(Stored records)
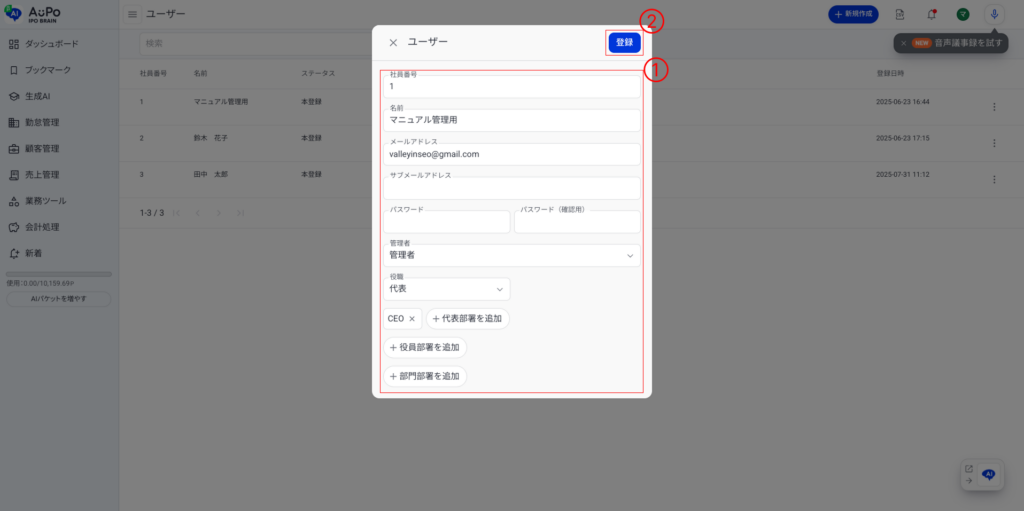Dismiss the 音声議事録を試す tooltip
The width and height of the screenshot is (1024, 511).
point(903,44)
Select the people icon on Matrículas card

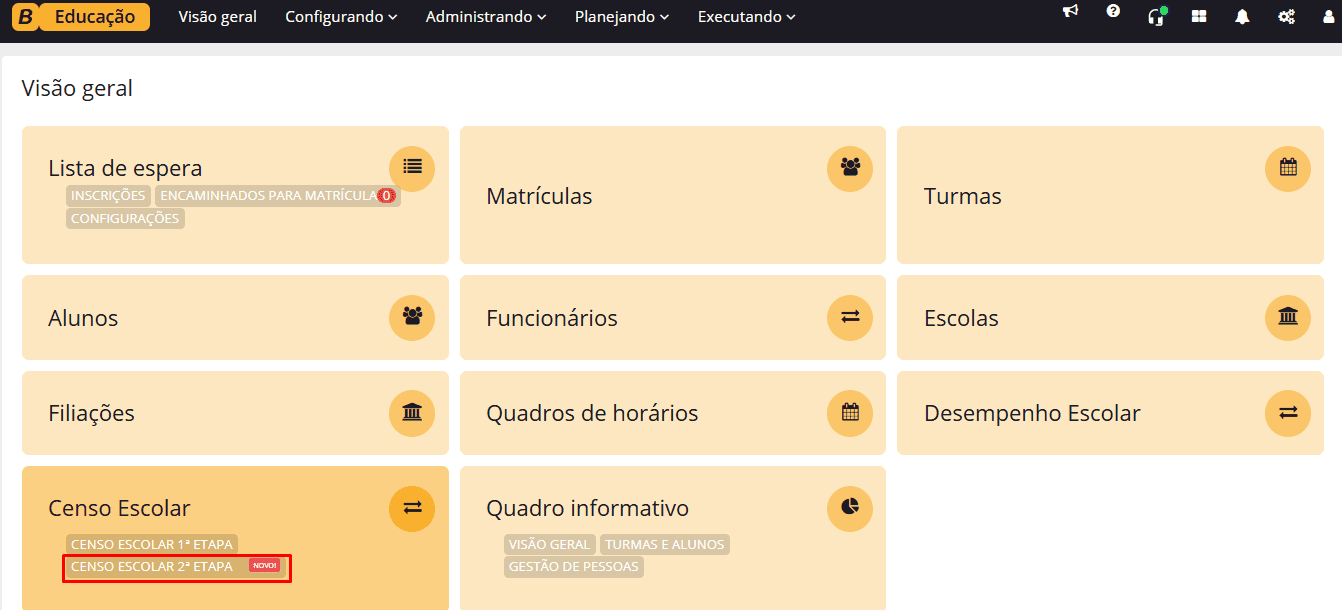[x=849, y=168]
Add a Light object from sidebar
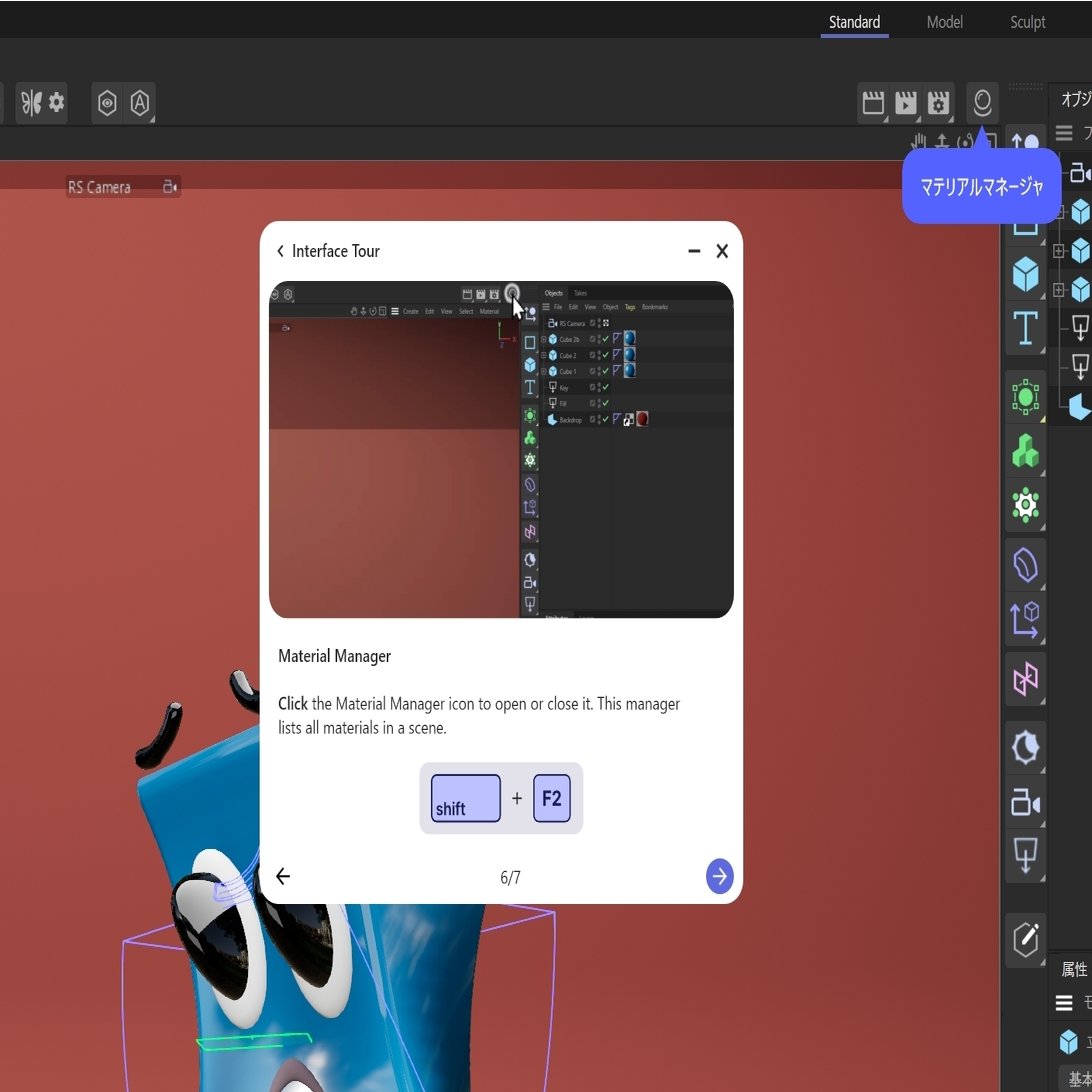 (x=1025, y=855)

> WHAT YOU SHOULD DO
Exactly repeat only the lines from the one with "Select the people icon on Matrículas card" to the closing line above, both included, and omit every picture.

> SOLUTION FOR THIS EXERCISE
Select the people icon on Matrículas card

[x=849, y=168]
Add a Light object from sidebar
 (x=1025, y=855)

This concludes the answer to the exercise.